=== INFORMATION SHOWN ===

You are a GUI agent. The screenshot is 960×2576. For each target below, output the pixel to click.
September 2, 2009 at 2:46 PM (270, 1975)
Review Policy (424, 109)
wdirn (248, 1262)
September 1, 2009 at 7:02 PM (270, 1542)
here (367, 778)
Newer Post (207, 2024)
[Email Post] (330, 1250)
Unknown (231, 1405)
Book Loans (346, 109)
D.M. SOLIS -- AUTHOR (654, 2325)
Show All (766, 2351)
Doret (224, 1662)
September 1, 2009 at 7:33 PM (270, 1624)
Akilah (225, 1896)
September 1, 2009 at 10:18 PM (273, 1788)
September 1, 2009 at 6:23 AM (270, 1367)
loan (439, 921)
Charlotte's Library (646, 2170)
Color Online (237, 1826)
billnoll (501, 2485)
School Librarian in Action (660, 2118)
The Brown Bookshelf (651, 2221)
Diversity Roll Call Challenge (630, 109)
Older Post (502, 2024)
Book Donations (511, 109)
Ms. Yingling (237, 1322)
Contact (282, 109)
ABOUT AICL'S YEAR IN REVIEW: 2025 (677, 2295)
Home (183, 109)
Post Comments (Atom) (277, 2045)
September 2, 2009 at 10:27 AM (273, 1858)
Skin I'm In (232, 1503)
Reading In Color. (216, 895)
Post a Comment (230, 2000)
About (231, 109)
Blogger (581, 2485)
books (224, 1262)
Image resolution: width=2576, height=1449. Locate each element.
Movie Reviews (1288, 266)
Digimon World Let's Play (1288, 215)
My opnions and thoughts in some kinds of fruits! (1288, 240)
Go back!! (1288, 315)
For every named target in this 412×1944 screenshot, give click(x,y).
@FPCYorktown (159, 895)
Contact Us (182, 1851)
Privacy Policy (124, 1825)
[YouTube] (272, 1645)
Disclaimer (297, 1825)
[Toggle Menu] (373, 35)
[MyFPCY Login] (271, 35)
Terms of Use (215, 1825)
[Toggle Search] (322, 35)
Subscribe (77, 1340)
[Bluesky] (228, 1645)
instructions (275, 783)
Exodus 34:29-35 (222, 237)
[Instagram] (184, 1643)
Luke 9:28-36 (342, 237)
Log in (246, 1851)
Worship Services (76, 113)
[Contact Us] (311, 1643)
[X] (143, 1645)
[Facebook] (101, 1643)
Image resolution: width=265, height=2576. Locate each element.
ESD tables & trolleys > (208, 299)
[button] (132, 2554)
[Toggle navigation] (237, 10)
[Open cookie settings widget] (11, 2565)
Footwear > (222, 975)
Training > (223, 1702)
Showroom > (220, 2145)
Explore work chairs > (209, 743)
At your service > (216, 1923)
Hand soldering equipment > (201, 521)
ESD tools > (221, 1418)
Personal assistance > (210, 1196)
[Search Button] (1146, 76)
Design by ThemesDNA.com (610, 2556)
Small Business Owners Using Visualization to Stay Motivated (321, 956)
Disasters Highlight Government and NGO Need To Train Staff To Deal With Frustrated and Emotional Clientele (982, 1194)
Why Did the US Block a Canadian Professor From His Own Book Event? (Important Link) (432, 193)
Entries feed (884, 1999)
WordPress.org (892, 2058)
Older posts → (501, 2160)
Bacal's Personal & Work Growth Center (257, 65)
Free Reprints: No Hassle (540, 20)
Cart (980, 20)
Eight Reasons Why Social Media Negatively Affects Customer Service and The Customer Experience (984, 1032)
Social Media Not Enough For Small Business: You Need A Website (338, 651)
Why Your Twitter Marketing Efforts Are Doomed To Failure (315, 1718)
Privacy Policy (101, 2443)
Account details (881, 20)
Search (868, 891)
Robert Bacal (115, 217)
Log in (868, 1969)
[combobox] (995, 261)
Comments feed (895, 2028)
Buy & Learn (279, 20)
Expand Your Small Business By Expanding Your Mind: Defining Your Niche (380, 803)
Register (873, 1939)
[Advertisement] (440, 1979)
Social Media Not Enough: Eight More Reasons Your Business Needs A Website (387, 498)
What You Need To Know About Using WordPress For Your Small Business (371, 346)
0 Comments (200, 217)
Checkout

===

- _ACTION ITEM_
Word for word, restate the lines above from the line containing "Bacal's Personal &" through the line containing "Buy & Learn (279, 20)", with both included and nothing else.

- _YOUR SOLUTION_
Bacal's Personal & Work Growth Center (257, 65)
Free Reprints: No Hassle (540, 20)
Cart (980, 20)
Eight Reasons Why Social Media Negatively Affects Customer Service and The Customer Experience (984, 1032)
Social Media Not Enough For Small Business: You Need A Website (338, 651)
Why Your Twitter Marketing Efforts Are Doomed To Failure (315, 1718)
Privacy Policy (101, 2443)
Account details (881, 20)
Search (868, 891)
Robert Bacal (115, 217)
Log in (868, 1969)
[combobox] (995, 261)
Comments feed (895, 2028)
Buy & Learn (279, 20)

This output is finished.